### Fragmento seleccionado:
Me encanta esta fotografía. Mi mujer se la hizo a nuestras hijas la noche del sábado 8 de septiembre de 2001. Estábamos esperando el ferry que nos llevaría a Ellis Island para una noche de cena y baile. Y, sí, esas son las Torres Gemelas al fondo, justo tres días antes de que cayeran.
Por aquel entonces yo trabajaba en la oficina nacional de Catholic Charities USA en el norte de Virginia. Todos los años, en septiembre, la organización religiosa patrocinaba una reunión nacional para todas sus filiales. Ese año estábamos en Newark, Nueva Jersey, justo al otro lado del río desde Manhattan.
Como miembro del personal nacional, tuve que volar temprano el lunes (3 de septiembre) para ayudar con los preparativos de los cientos de personas que empezarían a llegar el miércoles. Siempre que podía, intentaba llevar a mi familia a esos divertidos viajes de trabajo. Pero con dos de nuestras hijas en la escuela primaria, planeamos que mi esposa viajara en nuestra furgoneta al final de la semana con las niñas y el cónyuge de un colega.
Ese viernes, mi mujer me llamó poco después de las tres de la tarde para decirme que se ponían en camino. Calculé que el viaje les llevaría unas cuatro horas desde nuestra casa de Bethesda, Maryland. A las 7 de la tarde me aposté frente al hotel Doubletree y el centro de convenciones, junto al puesto de aparcacoches, esperando a que llegara mi familia. Mientras esperaba, la directora ejecutiva de la oficina de Oakland Charities me vio y se acercó a hablar conmigo. Se llamaba Barbara y era una mujer muy dulce. Estuvimos charlando unos 20 minutos antes de que nuestro Ford Windstar verde se detuviera en el camino de entrada.
Cuando la furgoneta se detuvo, la puerta lateral se abrió y de ella saltaron mis preciosas hijas de 8, 5 y 2 años. Vinieron corriendo gritando: «¡Papá!».
Estaba tan contento de verlas que ni siquiera me di cuenta, mientras me abrazaban y me besaban, de que no llevaban zapatos, tenían Cheetos en el pelo alborotado y se estaban limpiando los mocos en mi abrigo. Fue entonces cuando mi mujer se acercó a la furgoneta y me miró sin sonreír.
«Aquí tienes a tus hijas», me dijo sombríamente.
En ese momento, me di cuenta del calvario que debía de ser conducir por la I-95 con nuestra enérgica prole. Intuí que era mejor hacerme cargo de ellas y darle a mi pobre esposa un descanso muy necesario.
Así que pregunté a las niñas si podían ayudarme a sacar el equipaje y las maletas de la furgoneta y subirlas a nuestra habitación. Antes de que pudieran responder, Barbara me hizo una sugerencia: ¿Y si las llevaba a su habitación para cepillarles el pelo y asearlas? Ahora que su hija era una mujer adulta con hijos propios, explicó, la echaba muchísimo de menos, sobre todo el ritual de cepillarle el pelo. Poder cepillar el pelo de estos preciosos ángeles significaría mucho para ella.

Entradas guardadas
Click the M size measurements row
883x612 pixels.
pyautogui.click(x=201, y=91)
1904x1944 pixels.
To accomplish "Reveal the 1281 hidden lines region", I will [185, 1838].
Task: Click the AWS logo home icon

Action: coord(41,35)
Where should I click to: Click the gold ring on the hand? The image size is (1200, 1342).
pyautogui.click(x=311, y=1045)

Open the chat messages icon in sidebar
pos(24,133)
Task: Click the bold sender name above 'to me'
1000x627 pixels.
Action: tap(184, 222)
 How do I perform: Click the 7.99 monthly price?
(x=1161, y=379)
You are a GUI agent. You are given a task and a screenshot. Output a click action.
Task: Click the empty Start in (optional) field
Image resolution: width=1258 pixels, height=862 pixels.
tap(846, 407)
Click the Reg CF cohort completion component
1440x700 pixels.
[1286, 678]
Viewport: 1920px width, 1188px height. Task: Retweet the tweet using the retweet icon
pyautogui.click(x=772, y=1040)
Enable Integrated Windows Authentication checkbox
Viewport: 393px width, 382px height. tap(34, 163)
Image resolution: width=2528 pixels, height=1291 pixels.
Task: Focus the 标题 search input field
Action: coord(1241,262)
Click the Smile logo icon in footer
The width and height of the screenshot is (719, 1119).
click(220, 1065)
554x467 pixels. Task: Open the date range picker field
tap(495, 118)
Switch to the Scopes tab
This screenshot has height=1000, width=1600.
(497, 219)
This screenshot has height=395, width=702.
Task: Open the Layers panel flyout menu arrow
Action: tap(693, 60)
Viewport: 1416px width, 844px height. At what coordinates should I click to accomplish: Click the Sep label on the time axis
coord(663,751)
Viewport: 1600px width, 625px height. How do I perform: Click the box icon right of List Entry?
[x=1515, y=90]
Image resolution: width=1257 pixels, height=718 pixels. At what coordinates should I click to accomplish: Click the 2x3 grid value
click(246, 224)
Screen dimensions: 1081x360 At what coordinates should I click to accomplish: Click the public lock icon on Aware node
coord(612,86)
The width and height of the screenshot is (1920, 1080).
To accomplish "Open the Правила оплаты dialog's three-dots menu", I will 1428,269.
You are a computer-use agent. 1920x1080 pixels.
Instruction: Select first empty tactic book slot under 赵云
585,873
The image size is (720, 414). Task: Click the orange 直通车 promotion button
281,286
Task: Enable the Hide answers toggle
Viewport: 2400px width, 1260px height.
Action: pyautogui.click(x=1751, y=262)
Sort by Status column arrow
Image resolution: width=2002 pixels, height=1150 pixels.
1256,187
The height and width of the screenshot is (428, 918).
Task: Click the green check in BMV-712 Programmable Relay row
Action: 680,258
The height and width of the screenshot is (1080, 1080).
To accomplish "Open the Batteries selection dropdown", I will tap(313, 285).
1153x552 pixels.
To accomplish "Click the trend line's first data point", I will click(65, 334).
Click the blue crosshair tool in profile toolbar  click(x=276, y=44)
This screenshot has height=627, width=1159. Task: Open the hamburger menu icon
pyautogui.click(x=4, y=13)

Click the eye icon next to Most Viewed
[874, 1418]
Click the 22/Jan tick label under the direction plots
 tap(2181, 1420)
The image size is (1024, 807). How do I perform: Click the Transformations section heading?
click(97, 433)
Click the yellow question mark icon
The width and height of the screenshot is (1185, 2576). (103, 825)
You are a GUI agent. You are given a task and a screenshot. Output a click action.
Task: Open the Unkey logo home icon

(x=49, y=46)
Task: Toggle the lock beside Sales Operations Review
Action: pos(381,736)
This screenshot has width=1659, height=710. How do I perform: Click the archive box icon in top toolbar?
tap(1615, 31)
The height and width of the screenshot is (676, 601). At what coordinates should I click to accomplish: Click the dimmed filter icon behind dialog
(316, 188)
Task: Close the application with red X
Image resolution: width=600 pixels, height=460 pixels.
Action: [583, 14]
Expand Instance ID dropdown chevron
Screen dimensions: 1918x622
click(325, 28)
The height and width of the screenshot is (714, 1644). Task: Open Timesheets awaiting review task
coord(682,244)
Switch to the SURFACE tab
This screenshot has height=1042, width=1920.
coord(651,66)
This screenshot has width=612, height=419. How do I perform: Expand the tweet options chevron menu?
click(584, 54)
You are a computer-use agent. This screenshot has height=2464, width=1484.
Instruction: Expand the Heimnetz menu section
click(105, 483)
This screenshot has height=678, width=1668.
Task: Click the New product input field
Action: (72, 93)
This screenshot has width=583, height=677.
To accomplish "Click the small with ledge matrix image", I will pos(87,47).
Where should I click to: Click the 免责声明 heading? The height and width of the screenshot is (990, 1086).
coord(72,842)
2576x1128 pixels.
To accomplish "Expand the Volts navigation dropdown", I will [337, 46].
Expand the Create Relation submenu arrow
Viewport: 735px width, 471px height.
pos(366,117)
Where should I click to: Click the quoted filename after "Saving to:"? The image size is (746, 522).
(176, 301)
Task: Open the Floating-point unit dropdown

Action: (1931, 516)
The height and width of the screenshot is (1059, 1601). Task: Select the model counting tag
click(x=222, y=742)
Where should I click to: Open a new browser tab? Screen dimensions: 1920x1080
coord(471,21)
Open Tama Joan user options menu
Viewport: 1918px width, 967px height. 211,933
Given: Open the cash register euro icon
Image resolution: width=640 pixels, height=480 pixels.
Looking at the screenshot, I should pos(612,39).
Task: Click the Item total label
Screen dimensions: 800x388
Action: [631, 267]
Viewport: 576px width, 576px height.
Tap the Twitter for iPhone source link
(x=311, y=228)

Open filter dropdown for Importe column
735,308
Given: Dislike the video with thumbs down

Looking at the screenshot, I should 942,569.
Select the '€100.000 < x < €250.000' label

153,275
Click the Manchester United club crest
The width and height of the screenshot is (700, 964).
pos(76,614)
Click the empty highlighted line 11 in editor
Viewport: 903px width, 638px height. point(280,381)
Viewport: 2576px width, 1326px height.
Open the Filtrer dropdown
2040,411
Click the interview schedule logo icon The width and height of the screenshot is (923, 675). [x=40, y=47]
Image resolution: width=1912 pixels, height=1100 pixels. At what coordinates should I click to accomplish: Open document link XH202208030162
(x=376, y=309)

### Acciones a realizar:
1 > Extrae del fragmento sobre el viaje a Newark la parte que comienza con las palabras "Como miembro del" y termina con "de un colega.", sin alterar nada.
2 > Según el fragmento sobre el viaje a Newark, ¿en qué vehículo llegó la familia al hotel?
3 > Prosigue el fragmento sobre el viaje a Newark a partir de su última oración.

### Respuestas del ejercicio:
1 >
Como miembro del personal nacional, tuve que volar temprano el lunes (3 de septiembre) para ayudar con los preparativos de los cientos de personas que empezarían a llegar el miércoles. Siempre que podía, intentaba llevar a mi familia a esos divertidos viajes de trabajo. Pero con dos de nuestras hijas en la escuela primaria, planeamos que mi esposa viajara en nuestra furgoneta al final de la semana con las niñas y el cónyuge de un colega.

2 > En su Ford Windstar verde.

3 >
Mis hijas nunca han sido tímidas (ni entonces ni ahora), pero su respuesta me sorprendió porque nunca habían conocido a Barbara.
«¡Sí! ¡Sí, vamos al hotel!», gritaron inmediatamente. «Nos ha llamado ángeles bonitos, ¡nos gusta!».
Pero lo realmente sorprendente fue la reacción de mi mujer. Aunque tampoco conocía a Barbara, se limitó a encogerse de hombros y decir: «Si quieres cepillar todo ese pelo, adelante. En cuanto a mí, indícame el Starbucks más cercano».
Barbara era increíble. Cuando nos devolvió a las niñas un par de horas más tarde, tenían el pelo cepillado y sin restos de Cheetos. Dos de ellas tenían unas trenzas monísimas. Sus caras estaban totalmente limpias; no había rastro de mocos en ninguna de ellas. Mi mujer y yo quedamos muy impresionados.
El fin de semana fue una pasada. El sábado, mientras yo estaba en mis reuniones, mi mujer y mis hijas nadaron en la piscina del hotel y comieron en el restaurante del hotel. Esa noche, nos vestimos de gala y las llevamos en su primer viaje en ferry a Ellis Island. El domingo, asistimos a una misa especial en el hotel y salimos a hacer turismo por Manhattan.
Por aquel entonces, había un puesto de NYTIX en la base de las Torres Gemelas que vendía entradas con descuento de última hora para los espectáculos de Broadway. Pasamos parte de la tarde jugando en el patio que había entre las dos Torres mientras conseguíamos entradas para un espectáculo llamado «Stomp». Consistía en pisar fuerte, golpear y bailar; a las niñas les encantó.
Cuando el lunes nos metimos en la autopista New Jersey Turnpike en nuestra furgoneta verde para volver a casa, nuestras niñas se despedían de Manhattan a través de las ventanillas y preguntaban repetidamente: «¿Cuándo volvemos a Nueva York?».
En cuanto al 11 de septiembre, puedo recordar prácticamente cada minuto de ese día. Empezamos a verlo por televisión a cámara lenta. Justo después de que las noticias informaran de que el Pentágono había sido alcanzado, llamaron del colegio de nuestras hijas para decir que había que recoger a todos los niños lo antes posible. Mientras nos dirigíamos a la escuela, la radio transmitía todo tipo de «informes no confirmados» que nos asustaron aún más: que habían estallado bombas en el Capitolio (no era cierto), que la base aérea de Andrews estaba siendo atacada (no era cierto) y que otro avión había sido secuestrado y se dirigía a la Casa Blanca (resultó ser cierto).
Cuando por fin llegamos a casa, rezamos. De hecho, rezamos mucho ese día.
Durante los días siguientes, la zona de Washington prácticamente cerró. Los trenes de metro y los autobuses no funcionaban, los aeropuertos estaban cerrados y muchas empresas locales y organismos gubernamentales decidieron cerrar temporalmente. Recuerdo que todos temíamos que hubiera más atentados, pero con el paso de los días el miedo, afortunadamente, se disipó.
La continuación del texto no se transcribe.